With the clearance problems addressed, the piston and rod went back in the block. The rod bolts were torqued to 70 ft.-lbs.(using the supplied assembly lube) and fingers were crossed as Todd spun the crank. Thankfully, everything spun around as it was designed to.

Next on the install list was the Lunati hydraulic roller camshaft. Ground to Trick Flow’s specifications, the cam specs out at a very healthy 262-degree/270-degree duration @ .050-inch valve lift (320-degree/329-degree advertised) and .629-inch lift. While the cam is a custom grind, you can get one just like it for your LS engine—just ask for part number 55099LUN and grind number 50-262-270. You don’t even have to worry about sourcing cam bearings—GM provides a set that is specific to the LSX block. If you really want to get trick, the journals can be machined for use with 60mm diameter roller cam bearings, which will really reduce the friction and help the valvetrain hit those high notes.

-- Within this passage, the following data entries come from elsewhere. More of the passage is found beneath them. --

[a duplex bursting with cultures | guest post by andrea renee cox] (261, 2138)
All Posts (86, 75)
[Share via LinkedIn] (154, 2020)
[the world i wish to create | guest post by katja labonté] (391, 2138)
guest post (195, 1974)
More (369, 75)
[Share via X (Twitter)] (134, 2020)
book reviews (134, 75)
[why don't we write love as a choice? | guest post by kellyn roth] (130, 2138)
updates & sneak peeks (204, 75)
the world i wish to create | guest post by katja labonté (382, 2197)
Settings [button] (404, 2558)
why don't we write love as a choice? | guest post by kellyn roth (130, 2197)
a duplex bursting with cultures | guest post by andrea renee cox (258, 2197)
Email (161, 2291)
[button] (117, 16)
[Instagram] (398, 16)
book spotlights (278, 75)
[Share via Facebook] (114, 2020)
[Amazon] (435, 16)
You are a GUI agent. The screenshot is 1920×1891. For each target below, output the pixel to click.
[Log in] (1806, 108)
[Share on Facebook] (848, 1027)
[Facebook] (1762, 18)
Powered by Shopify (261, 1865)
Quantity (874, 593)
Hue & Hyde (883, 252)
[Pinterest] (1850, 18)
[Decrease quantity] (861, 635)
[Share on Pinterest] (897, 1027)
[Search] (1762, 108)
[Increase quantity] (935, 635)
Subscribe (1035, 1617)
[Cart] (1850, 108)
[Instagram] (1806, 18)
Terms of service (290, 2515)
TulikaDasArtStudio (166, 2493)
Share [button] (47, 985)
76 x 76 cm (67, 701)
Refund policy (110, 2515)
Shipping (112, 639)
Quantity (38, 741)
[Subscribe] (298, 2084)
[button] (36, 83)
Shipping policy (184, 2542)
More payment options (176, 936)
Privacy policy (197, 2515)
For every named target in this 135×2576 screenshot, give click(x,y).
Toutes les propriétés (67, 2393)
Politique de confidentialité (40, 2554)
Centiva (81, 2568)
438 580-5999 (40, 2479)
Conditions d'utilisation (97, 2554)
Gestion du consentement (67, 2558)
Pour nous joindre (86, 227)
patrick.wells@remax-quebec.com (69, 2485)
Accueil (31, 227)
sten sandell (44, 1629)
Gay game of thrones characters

The LSX block comes with this cool steel camshaft thrust plate. The plate uses an O-ring for sealing, and is held in place with these nifty buttonhead bolts. The General thinks of everything, doesn’t he?

Comp Cams supplied the double roller timing chain set. The LS2-style chain features hardened billet steel gears, a heat-treated chain with large, heavy-duty link pins, and a Torrington thrust bearing for smooth operation. The cam sprocket allows virtually infinite timing adjusts up to 6 degrees advance or retard; the crank sprocket allows additional adjustment up to 4 degrees.

Todd put the Comp Cams chain’s adjustability to good use when he degreed in the camshaft. The cam ended up four degrees advanced on a 110-degree intake centerline.

The last item before moving upstairs was tapping in the front oil plug, which prevents oil loss from the main oil gallery. The plug must be tapped flush with the front of the block; if it is too far in, the plug will block the flow of oil to the oil pump.